**Directions for this task:** All of the data should be restated word for word, with the pictures omitted.

Input data START

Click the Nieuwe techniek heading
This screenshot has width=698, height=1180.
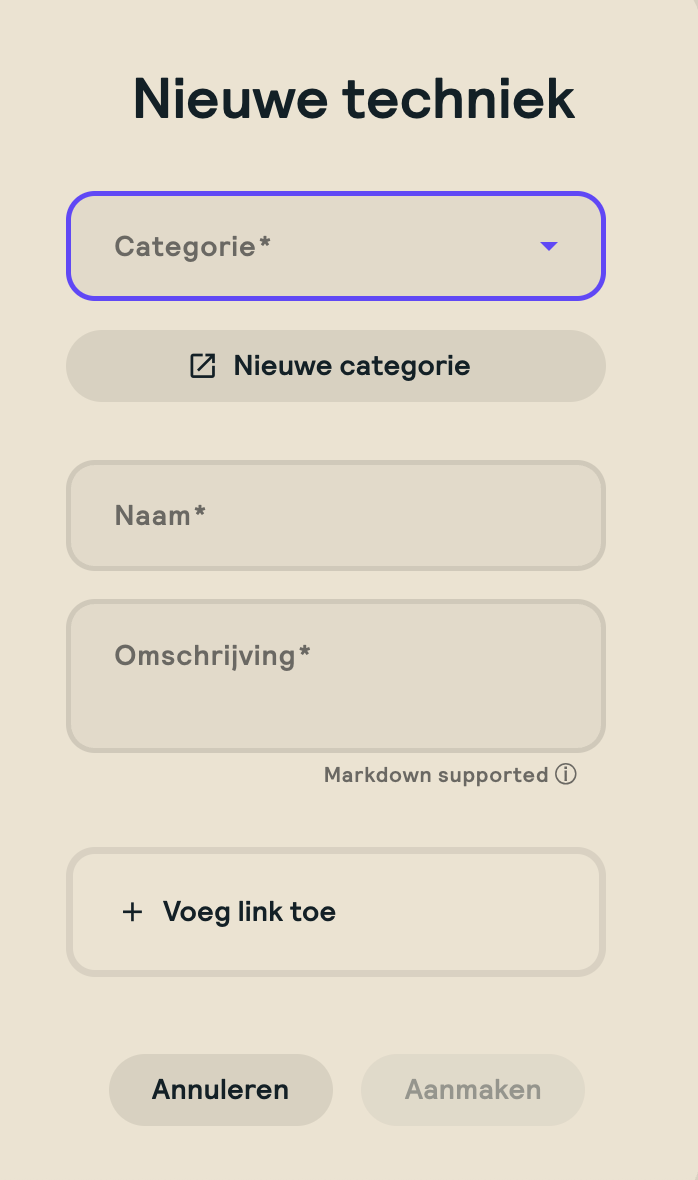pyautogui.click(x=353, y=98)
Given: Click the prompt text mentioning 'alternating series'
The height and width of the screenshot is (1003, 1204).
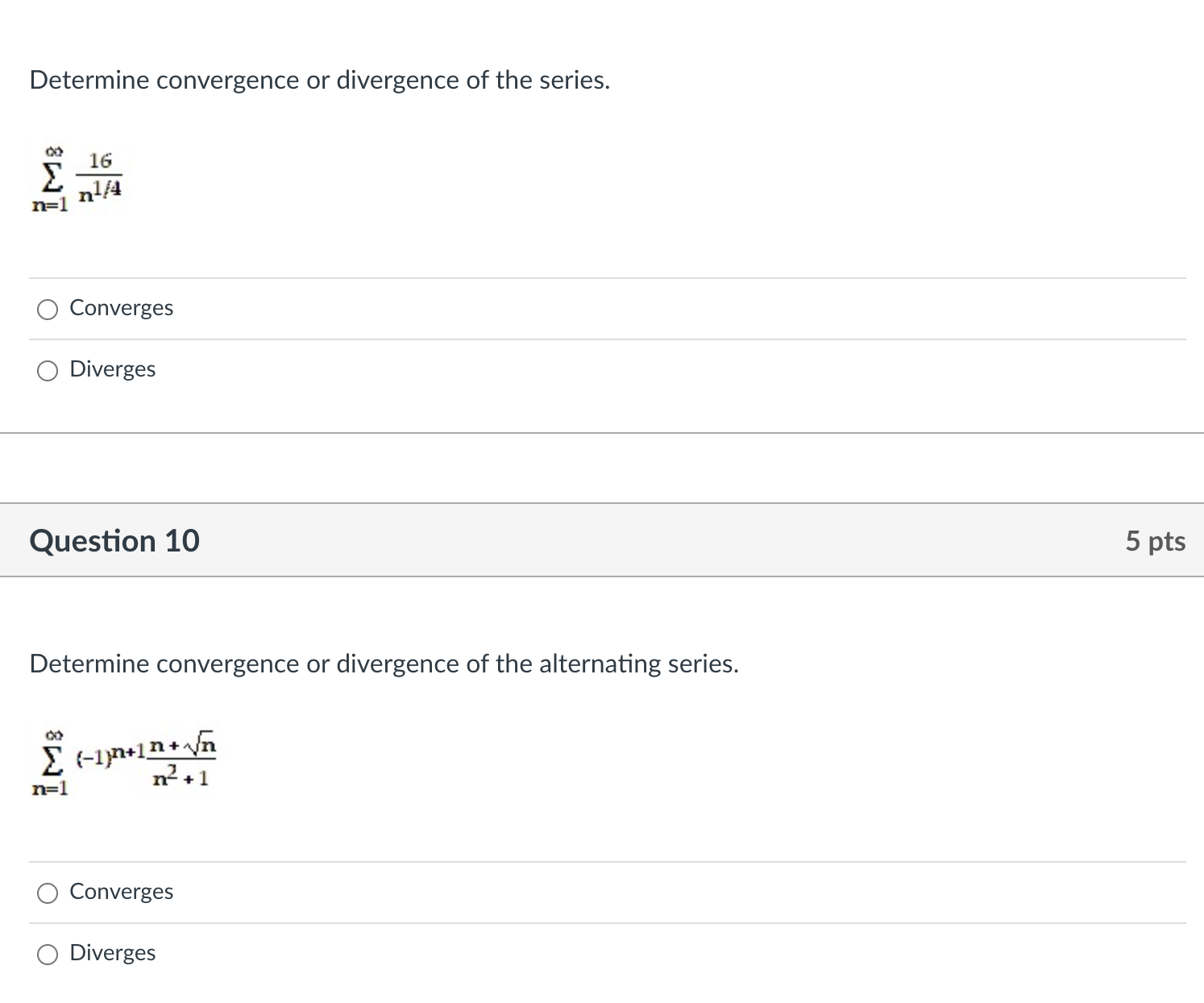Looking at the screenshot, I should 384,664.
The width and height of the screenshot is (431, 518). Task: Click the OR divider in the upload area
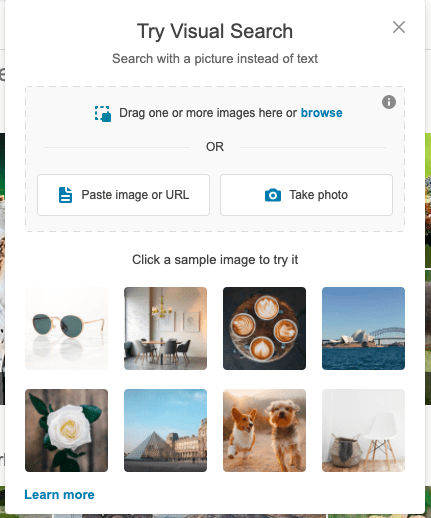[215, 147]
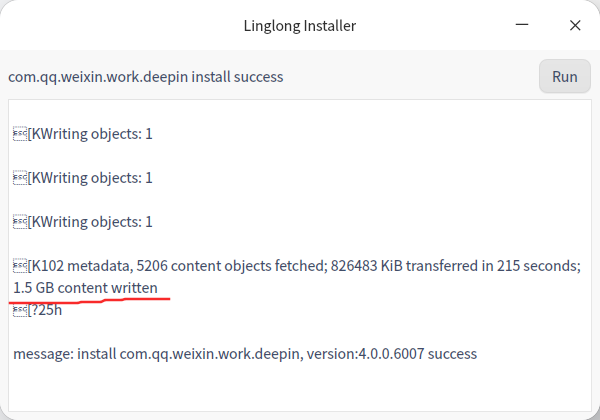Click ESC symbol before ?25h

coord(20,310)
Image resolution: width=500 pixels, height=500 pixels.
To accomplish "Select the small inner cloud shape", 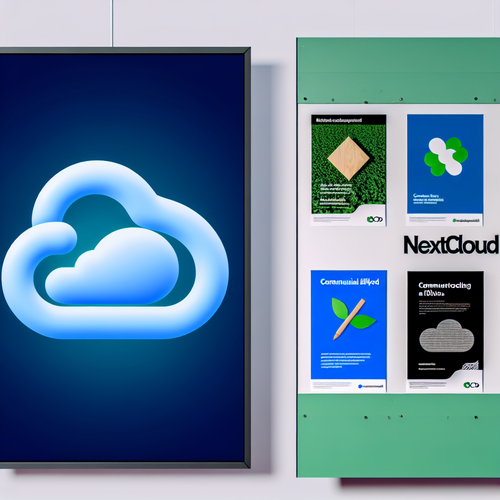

Input data END

**Written response:**
Click the Nieuwe techniek heading
This screenshot has width=698, height=1180.
pyautogui.click(x=353, y=98)
Given: Click the prompt text mentioning 'alternating series'
The height and width of the screenshot is (1003, 1204).
Looking at the screenshot, I should 384,664.
The width and height of the screenshot is (431, 518). Task: Click the OR divider in the upload area
[215, 147]
Click ESC symbol before ?25h

coord(20,310)
Image resolution: width=500 pixels, height=500 pixels.
To accomplish "Select the small inner cloud shape", 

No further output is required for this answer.